### PAGE TEXT
Squirro 2.6.0 - Release Notes
We're excited to announce Squirro 2.6.0, released on April 3rd, 2018, based on Elasticsearch 6.2.2 and packed with new features and improvements
Contents
What's in the release?
New Features
- Never Get Lost Again: add our new map widget to your dashboard see see exactly where your data is coming from.
- More control over your data: use Pipeline Workflows to specify exactly how each data source should be handled by Squirro
- Create Dashboards Like a Boss: we’ve overhauled the Dashboard Editor to make it friendlier and far more efficient to use, exposing widget properties in a new panel that will be immediately familiar to users of tools like Adobe Photoshop and Illustrator
- High Precision Data Model: the new Catalyst Data Model allows you to relate and display items in powerful new ways, and is the foundation for building recommendations.
- Smart Recommendations: Squirro is now able to recommend items, facets or entities based on multiple models. This is a door opener for new kinds of powerful visualisations.
- Super Charged Machine Learningalpha: we've added something we call the Machine Learning Service, which is a major milestone in what we call pragmatic AI. The Machine Learning Service allows you to train and run your own ML models on Squirro datasets.
- First Impressions Count: we added an introductory walkthrough tutorial wizard to make it easier for new users to understand how Squirro works. Try it for yourself at here.

### LISTED ENTRIES

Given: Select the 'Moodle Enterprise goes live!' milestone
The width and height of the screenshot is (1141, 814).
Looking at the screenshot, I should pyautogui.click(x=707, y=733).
...
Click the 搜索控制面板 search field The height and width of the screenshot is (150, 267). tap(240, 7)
...
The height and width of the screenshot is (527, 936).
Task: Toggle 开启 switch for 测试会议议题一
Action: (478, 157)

### WHAT YOU WILL DO
(1) Please rewrite the paragraph of the release notes that begins "Create Dashboards Like a Boss" in a shorter form, keeping its main facts.
(2) According to the release notes, which version of Elasticsearch is Squirro 2.6.0 based on?

### COMPLETE ANSWERS
(1) The Dashboard Editor has been redesigned to be friendlier and more efficient. Widget properties now appear in a new panel that users of Adobe Photoshop and Illustrator will find familiar.

(2) Elasticsearch 6.2.2.